'Nick's Place'

5.3K 384 27
                                    

Merhaba !! Uzun zamandan sonra yeni bir bölüm ile karşınızdayım! Ve önceki bölümü yayınladığımdan bu yana hikayenin başlığına yeni bir şey ekledim. "SLOW UPDATES"(YAVAŞ GÜNCELLEMELER) yani bu demek oluyor ki bölüm geciktiğinde bana kızamazsınız :) Yani elbette kızabilirisiniz de, ben oraya savunmamı yazdım. Yani açık açık ve koskocaman "YAVAŞ GÜNCELLEMELER" yazıyor. Neyse konuyu uzatmadan devam edeceğim. Öncelikle ben bu hikayeyi yazmaya başlarken hep çok ünlü bir hikaye olsun yani en azından 100 bin okunma sayısı olsun işte her bölüme 200-300 oy gelsin gibi hayaller kuruyordum. Fakat giriş ve ilk bölüme gelen ilgi bu beklediklerime yetecek kadar ilgi görmemişti ve benim bu hayalim suya düşmüştü. En azından ben öyle sanıyordum. Lakin, son bölüme yani 'first movement' adlı bölüme baktığınızda çok fazla oy ve yorum gelmiş -ben şuan 93 oy ve 61 yorum görüyorum-. Ki bu üçüncü bölümünde olan bir hikayeye göre -bence- çok fazla. O yüzden oy veren, yorum atan, okuyan herkese çok teşekkür ederim. Size minnettarım. Sanırım bu hayalim gerçek olacak. En azından öyle olmasını istiyorum. Ve ayriyetten umuyorum ki hep böyle devam eder. Yani artmalar olabilir ama umarım düşüşler olmaz. Ayrıca -bu alttaki paragraftan önceki son şey- bölümü aslında daha geç yazacaktım çünkü babamın laptopu getirmesini bekliyordum word'den yazabilmek için. Fakat çok uzadığını düşündüğüm için şimdi yazdım. Bu da benden size bir kıyak ;)
Bölümün ne kadar iyi ne kadar kötü olduğu hakkında pek bir şey söyleyemeyeceğim bu siizn takdirinize kalmış fakat biraz sıkıcı oldu gibi. Lütfen beni mazur görün biliyorsunuzdur ki ilk bölümler hep böyle olur. İyi dileklerimden önceki son şey olarak ise hemen yayınlamak istediğim için kontrol edemedim, yazım yanlışı varsa çok çok çok özür dilerim! Neyse daha fazla uzatmak istemiyorum ki zaten uzatacağım kadar uzatmışım, ımm iyi okumalar diliyorum, oy ve yorumları unutmayın! İyi akşamlar, sizi seviyorummmm, sevgiyle kalın <3 :3

küçücük bir not: multimedia'da 'nick'in yeri' var yani aynısı değil ama hayal ettiğime benziyor :)

-Nilü xx

   Maggie boş odanın aynasında kendine son bir kez baktı ve memnuniyet içeren bir gülümsemeyle çantasını alıp odadan çıktı.

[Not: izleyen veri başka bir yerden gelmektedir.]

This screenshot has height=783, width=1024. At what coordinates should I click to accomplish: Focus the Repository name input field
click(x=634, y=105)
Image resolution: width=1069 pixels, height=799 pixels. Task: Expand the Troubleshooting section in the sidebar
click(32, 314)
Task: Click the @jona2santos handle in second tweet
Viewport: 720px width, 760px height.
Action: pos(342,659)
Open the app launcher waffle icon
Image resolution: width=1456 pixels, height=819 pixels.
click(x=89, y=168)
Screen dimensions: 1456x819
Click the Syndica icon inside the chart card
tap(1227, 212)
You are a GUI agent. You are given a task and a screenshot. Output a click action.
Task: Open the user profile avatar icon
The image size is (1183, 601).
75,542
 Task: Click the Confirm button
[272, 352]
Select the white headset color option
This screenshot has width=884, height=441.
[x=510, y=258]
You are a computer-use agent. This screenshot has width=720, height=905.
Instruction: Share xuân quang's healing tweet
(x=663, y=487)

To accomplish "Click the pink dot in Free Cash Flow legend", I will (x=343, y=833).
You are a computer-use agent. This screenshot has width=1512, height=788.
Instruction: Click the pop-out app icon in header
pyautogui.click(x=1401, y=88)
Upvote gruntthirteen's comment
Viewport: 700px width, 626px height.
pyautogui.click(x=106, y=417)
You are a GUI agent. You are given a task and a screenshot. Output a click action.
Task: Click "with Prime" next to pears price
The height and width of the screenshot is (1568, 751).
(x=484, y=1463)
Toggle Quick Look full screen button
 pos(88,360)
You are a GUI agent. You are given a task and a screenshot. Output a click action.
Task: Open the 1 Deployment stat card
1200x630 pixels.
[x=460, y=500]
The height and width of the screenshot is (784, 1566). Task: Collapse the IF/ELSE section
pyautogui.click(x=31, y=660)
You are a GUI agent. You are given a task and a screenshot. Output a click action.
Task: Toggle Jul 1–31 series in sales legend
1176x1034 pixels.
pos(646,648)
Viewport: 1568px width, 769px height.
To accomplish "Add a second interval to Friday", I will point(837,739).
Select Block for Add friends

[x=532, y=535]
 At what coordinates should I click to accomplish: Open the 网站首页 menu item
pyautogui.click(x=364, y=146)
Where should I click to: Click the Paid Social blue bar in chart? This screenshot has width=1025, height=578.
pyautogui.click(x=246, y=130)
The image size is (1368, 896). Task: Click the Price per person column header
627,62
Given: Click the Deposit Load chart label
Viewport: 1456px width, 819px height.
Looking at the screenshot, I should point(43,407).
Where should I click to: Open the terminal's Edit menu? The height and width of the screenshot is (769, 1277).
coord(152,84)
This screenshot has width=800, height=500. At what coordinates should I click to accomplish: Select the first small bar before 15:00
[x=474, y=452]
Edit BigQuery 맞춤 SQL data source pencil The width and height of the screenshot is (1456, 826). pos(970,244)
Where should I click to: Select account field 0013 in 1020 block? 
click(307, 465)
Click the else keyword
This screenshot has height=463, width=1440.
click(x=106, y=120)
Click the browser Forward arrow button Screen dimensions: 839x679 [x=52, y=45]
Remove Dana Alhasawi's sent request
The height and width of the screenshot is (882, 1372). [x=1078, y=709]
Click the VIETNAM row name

   Cuma günü olduğundan çoğu kişi öğlen treniyle şehir merkezine gitmişti bile. Okul sessizdi. Mariel’de öğlenleyin okulun biraz ilerisinden kalkan otobüsle ailesinin yanına; Liverpool'a gitmişti. Muhtemelen geceleyin oraya varırdı.

   Maggie birkaç kişi gibi kendisininde okulda kalmak zorunda olduğu için üzüntüyle iç çekerek, okul binasından çıktı. Bahar mevsiminin güzellikleri yeni yeni açıyordu. Okul bahçesinde duran akçaağaçları yeni yeni kışın etkisinden çıkmış, baharın neşeli havasına alışmaya çalışıyorlardı.

   Mag iki gündür yaşlı dostu Jonathan’ı görememişti ve şimdi onunla ‘Nick'in yerinde’ akşam yemeği yemeğe gittiği aklına gelince yüzünde küçük bir gülümseme oluştu. Tüm sorunlara rağmen.

   Sonunda okulun büyük bahçesinden çıktığında yaklaşık 100 metre ilerideki tabelaya kocaman neon ışıklarla yazılmış olan ‘NICK’IN YERİ 7/24’ yazısını gördüğünde içinde bir heyecan duygusu oluştu. Uzun zamandır oraya gitmiyordu ve bu yüzden oradaki minik dostu Elza'yı göremiyordu.

   Sabahleyin yağmur yağdığı için bozuk yolun çukurlarını dolduran sulara basmamaya çalışarak yürümeye devam etti, Maggie.

   Mekana yaklaştıkça büyüyen gülümsemesi artık son demlerine kadar büyümüştü. Çünkü Mag'in önünde sadece birkaç adımlık mesafe kalmıştı ki, o da bitti.

   Kapıyı açmadan bile duyulan fasulye kokusunu dahi özlemişti. Yüzündeki büyük gülümseme ile birlikte mekanın kapısını ittirdi ve büyük cam kapı çanıyla birlikte açıldı. Hemen kapının yanında duran Elza, küçük yatağından hızla kalktı ve etrafı koklayarak Mag'e doğru yaklaştı.

   Maggie gülümsemesini hiç bozmadan eğildi ve köpeğin sırtını okşadı. Köpek sessizce hırıldarken kalabalık yüzünden sesi bile duyulmuyordu. “Seni özledim küçük dostum...” Maggie mırıldanırken Elza’nın başını avuçlarının arasına aldı ve başından öptü.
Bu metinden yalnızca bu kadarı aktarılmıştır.